Breeding against infectious diseases in animals
Rashidi, H. - \ 2016
University. Promotor(en): Johan van Arendonk, co-promotor(en): Herman Mulder; P.K. Mathur. - Wageningen University - ISBN 9789462576452 - 179 p.
livestock - infectious diseases - animal breeding - selective breeding - disease resistance - tolerance - genetic variation - breeding value - genetic correlation - traits - genomics - animal genetics - vee - infectieziekten - dierveredeling - selectief fokken - ziekteresistentie - tolerantie - genetische variatie - fokwaarde - genetische correlatie - kenmerken - genomica - diergenetica

Infectious diseases in farm animals are of major concern because of animal welfare, production costs, and public health. Farms undergo huge economic losses due to infectious disease. The costs of infections in farm animals are mainly due to production losses, treatment of infected animals, and disease control strategies. Control strategies, however, are not always successful. Selective breeding for the animals that can mount a defence against infection could therefore be a promising approach. Defensive ability of an animal has two main mechanisms: resistance (ability to control the pathogen burden) and tolerance (ability to maintain performance when pathogen burden increases). When it is difficult to distinguish between resistance and tolerance, defensive ability is measured as resilience that is the ability to maintain performance during a disease outbreak regardless of pathogen burden. Studies have focused on the genetics of resistance and resilience with little known about the genetics of tolerance and its relationship with resistance and resilience. The objectives of this thesis were to: 1) estimate the genetic variation in resistance, tolerance, and resilience to infection in order to assess the amenability of these traits for selective breeding in farm animals, 2) estimate the genetic correlation between resistance, tolerance and resilience and 3) detect genomic regions associated with resistance, tolerance, and resilience.

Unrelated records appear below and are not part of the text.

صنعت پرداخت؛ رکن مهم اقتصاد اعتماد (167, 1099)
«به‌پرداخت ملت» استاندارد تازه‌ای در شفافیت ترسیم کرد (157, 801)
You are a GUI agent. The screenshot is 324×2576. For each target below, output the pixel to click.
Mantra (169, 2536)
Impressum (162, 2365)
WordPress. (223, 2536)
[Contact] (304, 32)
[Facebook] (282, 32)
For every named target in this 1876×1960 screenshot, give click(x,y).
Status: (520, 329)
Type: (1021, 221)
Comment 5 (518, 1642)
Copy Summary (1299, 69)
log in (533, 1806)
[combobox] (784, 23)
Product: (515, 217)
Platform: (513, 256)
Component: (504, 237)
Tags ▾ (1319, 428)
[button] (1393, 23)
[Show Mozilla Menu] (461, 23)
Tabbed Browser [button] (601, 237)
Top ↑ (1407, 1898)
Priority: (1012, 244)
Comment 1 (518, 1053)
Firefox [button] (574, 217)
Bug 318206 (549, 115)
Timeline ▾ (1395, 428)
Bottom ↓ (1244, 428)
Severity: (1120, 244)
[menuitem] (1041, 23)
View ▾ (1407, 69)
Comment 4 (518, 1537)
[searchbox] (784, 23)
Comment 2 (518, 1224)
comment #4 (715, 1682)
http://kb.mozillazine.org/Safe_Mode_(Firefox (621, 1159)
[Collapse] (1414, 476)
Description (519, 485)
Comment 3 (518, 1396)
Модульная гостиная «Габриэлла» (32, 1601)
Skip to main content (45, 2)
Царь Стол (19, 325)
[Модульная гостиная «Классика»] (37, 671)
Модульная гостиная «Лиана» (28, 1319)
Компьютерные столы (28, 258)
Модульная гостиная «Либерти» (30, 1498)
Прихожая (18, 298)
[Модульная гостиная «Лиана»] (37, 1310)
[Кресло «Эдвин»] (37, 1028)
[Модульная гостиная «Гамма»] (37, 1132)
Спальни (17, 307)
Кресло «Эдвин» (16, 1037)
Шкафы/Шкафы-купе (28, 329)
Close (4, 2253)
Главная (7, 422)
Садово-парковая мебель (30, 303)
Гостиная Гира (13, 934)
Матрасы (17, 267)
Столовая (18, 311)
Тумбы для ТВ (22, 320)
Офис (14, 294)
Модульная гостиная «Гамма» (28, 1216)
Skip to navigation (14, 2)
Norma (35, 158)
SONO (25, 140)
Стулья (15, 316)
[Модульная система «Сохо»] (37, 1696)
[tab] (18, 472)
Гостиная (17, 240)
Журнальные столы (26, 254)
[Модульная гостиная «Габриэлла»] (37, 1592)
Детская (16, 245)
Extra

In chapter 2, we studied the variation among sows in response to porcine reproductive and respiratory syndrome (PRRS). First a statistical method was developed to detect PRRS outbreaks based on reproduction records of sows. The method showed a high sensitivity (78%) for disease phases. Then the variation of sows in response to PRRS was quantified using 2 models on the traits number of piglets born alive (NBA) and number of piglets born dead (LOSS): 1) bivariate model considering the trait in healthy and disease phases as different traits, and 2) reaction norm model modelling the response of sows as a linear regression of the trait on herd-year-week estimates of NBA. Trait correlations between healthy and disease phases deviated from unity (0.57±0.13 – 0.87±0.18). The repeatabilities ranged from 0.07±0.027 to 0.16±0.005. The reaction norm model had higher predictive ability in disease phase compared to the bivariate model.

In chapter 3 we studied 1) the genetic variation in resistance and tolerance of sheep to gastrointestinal nematode infection and 2) the genetic correlation between resistance and tolerance. Sire models on faecal nematode egg count (FEC), IgA, and pepsinogen were used to study the genetic variation in resistance. Heritability for resistance traits ranged from 0.19±0.10 to 0.59±0.20. A random regression model was used to study the reaction norm of sheep body weight on FEC as an estimate of tolerance to nematode infection. We observed a significant genetic variance in tolerance (P<0.05). Finally a bivariate model was used to study the genetic correlation between resistance and tolerance. We observed a negative genetic correlation (-0.63±0.25) between resistance and tolerance.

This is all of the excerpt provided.